Andrew Boone: I also wanted to ask about MFAs. There’s just new concern in the industry that feels like it came up this last quarter in terms of made-for-advertising sites. Is there any impact that you guys are seeing? Or how does that relate back to Outbrain? Thanks so much.
David Kostman: I think that there’s been a lot of coverage around this topic. I think the topic has been further clarified. First, just on the general statement, it’s very difficult to classify what is an MFA. Many publishers, sort of, their objective is to drive advertising. I think it’s difficult to put all of them in one bucket, the different types of MFA. MFAs, I think many of them, generate real value for advertisers, having real people go to content and advertisers reach audiences that they want to reach at an effective cost. So that’s generally. For us, specifically, we said previously, [5%] (ph) of our ex-TAC revenues. So, it’s not that significant. In terms of driving traffic to MFAs, I think you probably saw the [indiscernible] report, 80% to 90% of the traffic that’s driven to them is generated by social and search.
So again, we — as long as they meet our strict content guidelines and all the other requests that come from security and fraud, et cetera, I think there’s a great category of advertisers that we have. Generally, our focus as a company has been also on helping and supporting quality journalism, premium journalism around the world so we provide vital revenue to them. So, it’s again part of our overall business and combined with our premium publisher business too.
Andrew Boone: Thank you.
Operator: Thank you. And the next question will be from Dan Day, B. Riley FBR. Please go ahead.
Dan Day: Hey, good morning, guys. Thanks for taking the questions. So, I appreciate the update on the algorithm AI bidding strategies there. Just maybe if you have any data points or anything you could share just on the subset of advertisers that you think are using these kind of AI tools better than others? And whether there’s been an uplift in spending performance for them? And then, what you need to do to get those that aren’t using them to kind of start using these AI tools, and maybe that helps increase spend per advertiser for those? So, any thoughts there would be great. Thanks.
Yaron Galai: Thanks, Daniel. Yaron here. So AI, first, as I mentioned in the comments, splits for us into two big buckets. One is the algorithmic AI, which we’ve been building in-house for almost a decade now. And the other is the generative AI. The algorithmic AI are technologies that we deploy across the board. So, they apply to all publishers, all advertisers within our system. We don’t update on the results there all the time, but we did mention last quarter that for the first half, I think we’ve seen an increase through those algorithmic AI changes of potential click-through rate of 4%. And I did mention in this call that we’ve seen in the past couple of months that they’ve been among the three-year record highs in terms of the CTRs. And that again is attributed a lot to all these AI changes, or technologies that we’ve deployed.

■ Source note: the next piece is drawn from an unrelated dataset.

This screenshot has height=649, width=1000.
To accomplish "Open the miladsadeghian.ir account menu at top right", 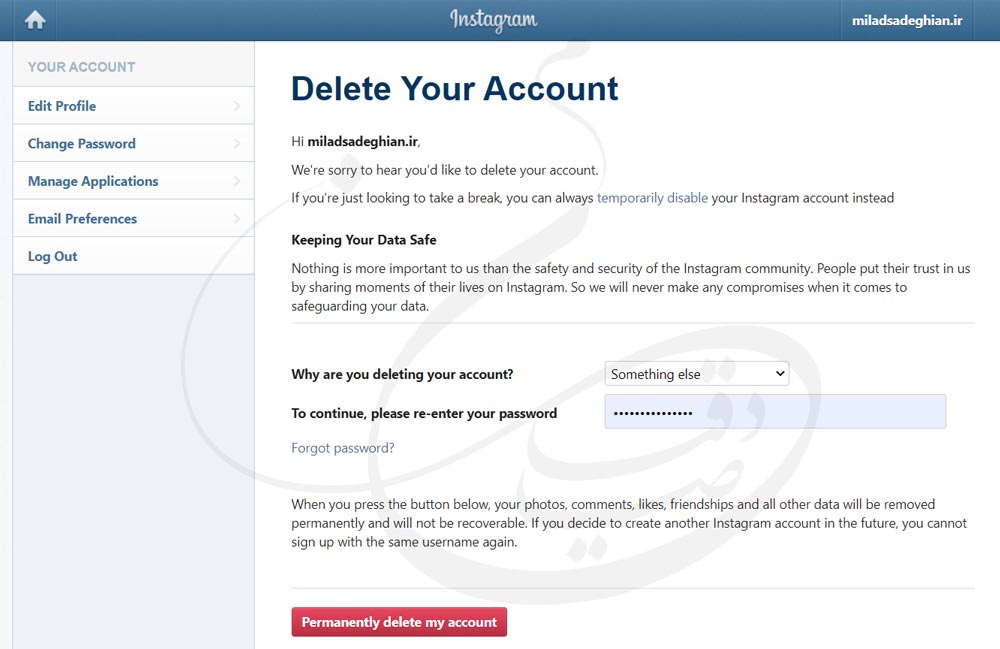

On the couple that I mentioned on the call, those are in lab R&D mode. As I said, we are live with them on a few advertisers. What we’re doing with generative AI is really trying to attack ad variety from all directions. So, I mentioned this in a previous call, an advertiser might upload a campaign or even one ad. And through generative AI, through our ChatGPT integrations, we’ll expand that and offer them 200 other variations, which they can decide whether to accept and add to the campaign automatically or not. So, those tools were embedding into the product itself. They are available to ultimately to all advertisers, but it’s really up to them to choose which ad varieties they want to implement and choose. Many of them have been doing it, especially as it relates to creative and headlines.